First, we model the complete time series using Prophet without subsetting it.
## Loading required package: Rcpp
## Loading required package: rlang
##
## Attaching package: 'zoo'
## The following objects are masked from 'package:base':
##
## as.Date, as.Date.numeric
#Defining the time series for Prophet
ds <- as.yearmon(time(gb_exercise))
y <- gb_exercise
exercise_df <- data.frame(ds, y)
prophet_m <- prophet(exercise_df, weekly.seasonality = FALSE,daily.seasonality = FALSE)
#disable weekly and daily seasonality as time series data is expressed in months
prophet_time <- make_future_dataframe(prophet_m, periods = 60, freq = "month")
# 5 years is equivalent to 60 periods
prophet_pred <- predict(prophet_m, prophet_time)
# make 5 years of predictions using the Prophet model
plot(prophet_m, prophet_pred, xlab = "Time", ylab = "Search volume") +
ggtitle("Time series modelled using Prophet")
It looks like the model predicts a reduction in search volume for exercise in the next 5 years. I am speculative about this prediction as Covid certainly impacts the quality of my data.To remove the impact of covid, I applied the prophet to pre-covid and post-covid time frames and see what trends are obtained.
exercise_subset <- window(gb_exercise, end = c(2019,12))
#subsets the time series for pre-2020 data
Prophet predicts that search volume will display a decreasing trend over time. The decrease is driven by a reduction in search volume from 2017 to 2019. I would expect search volume to increase given increase awareness of the importance of exercise, but from a data perspective, search volume is predicted to decrease.
exercise_subset <- window(gb_exercise, start = c(2022,1))
#subsets the time series for post-2022 data
We see that a increased search volume over the next 5 years. The increasing trend is driven by the increase in search volume from 2023 to 2025.
ARIMA is another widely used time series forecasting tool in R. It combines auto-regression, differencing, and moving average techniques to analyse a time series. Apply ARIMA to model post-covid data.
library(forecast)
exercise_subset <- window(gb_exercise, start = c(2022,1))
forecast_arima <- forecast::forecast(exercise_subset, h = 60)
time_arima <- seq(from = 2026, by = 1/12, length.out = 60)
plot(forecast_arima, main = "ARIMA forecast")
ARIMA also predicts an increase in search volume for exercise in the next 5 years. However, the increase is less steep compared to Prophet’s forecast.

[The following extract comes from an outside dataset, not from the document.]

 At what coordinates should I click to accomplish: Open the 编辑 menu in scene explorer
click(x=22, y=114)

To test the modelled time series (from the Prophet and ARIMA method), we can compare the forecasts with actual data from January to March 2026.
gb_exercise_26 <- c(54, 57, 47)
#Data points extracted directly from google trends instead of loading a csv file
gb_exercise_26 <- ts(gb_exercise_26, start = c(2026,1), frequency = 12)

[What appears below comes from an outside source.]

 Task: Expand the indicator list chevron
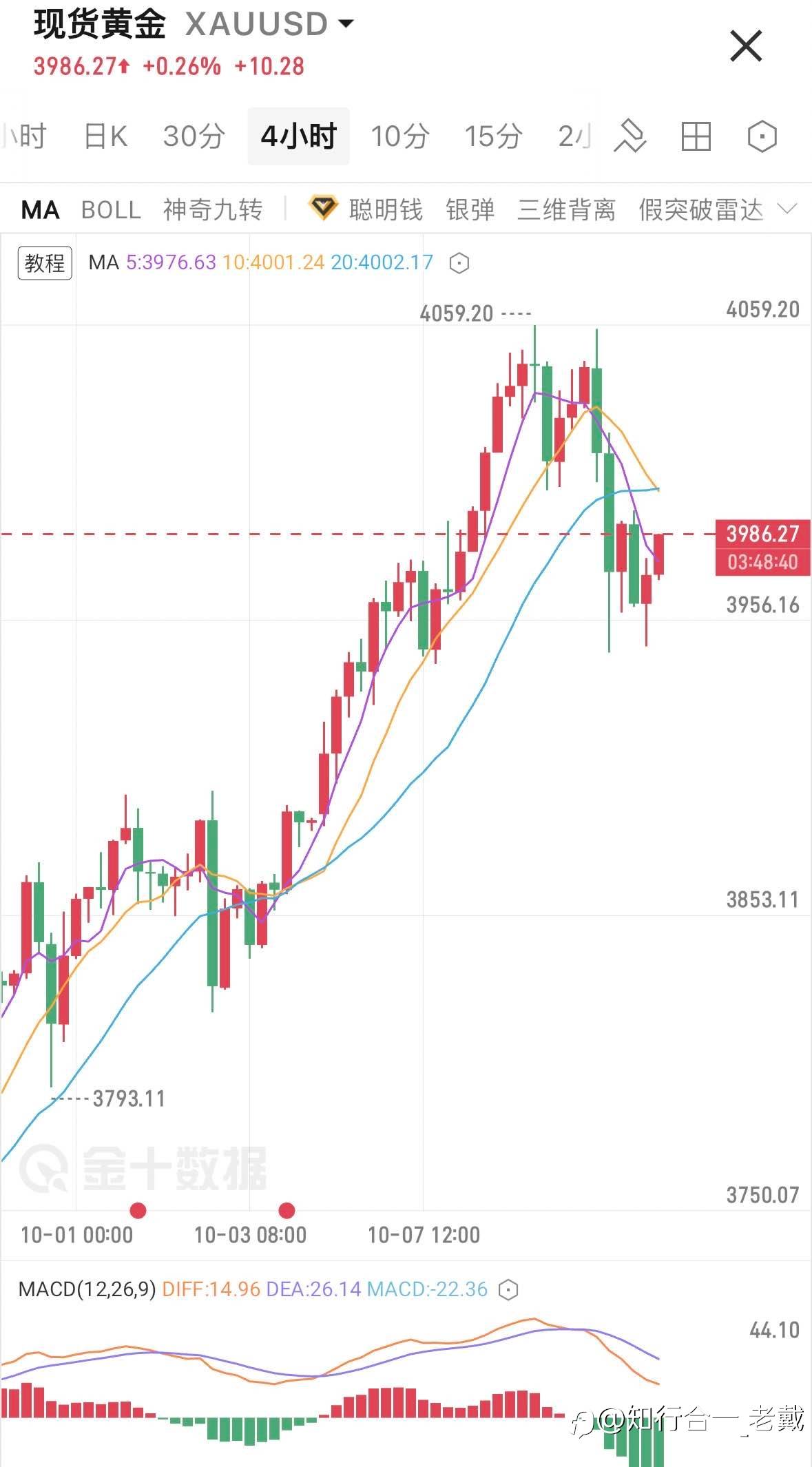click(x=787, y=208)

gb_exercise_26 <- ts(c(gb_exercise, gb_exercise_26), start = c(2011,1), frequency = 12)
plot(gb_exercise_26, main = "Web search volumne for exercise in GB", type = "l")
## Warning in check_tzones(e1, e2): 'tzone' attributes are inconsistent
plot(forecast_arima, main = "ARIMA forecast")
lines(gb_exercise_26, col="red")
lines(gb_exercise)
legend("topleft", legend=c("2011-2025 ts", "2026 ts", "ARIMA"), fill=c("black", "red", "deepskyblue"), cex = 0.6)
ARIMA is under-predicting search history. In reality, more poeple in GB
are searching the term “Exercise” than expected.
In summary, both the Prophet and ARIMA forecasts under-predict the actual search volume in 2026 which shows the popularity of exercise this year has grown more than expected.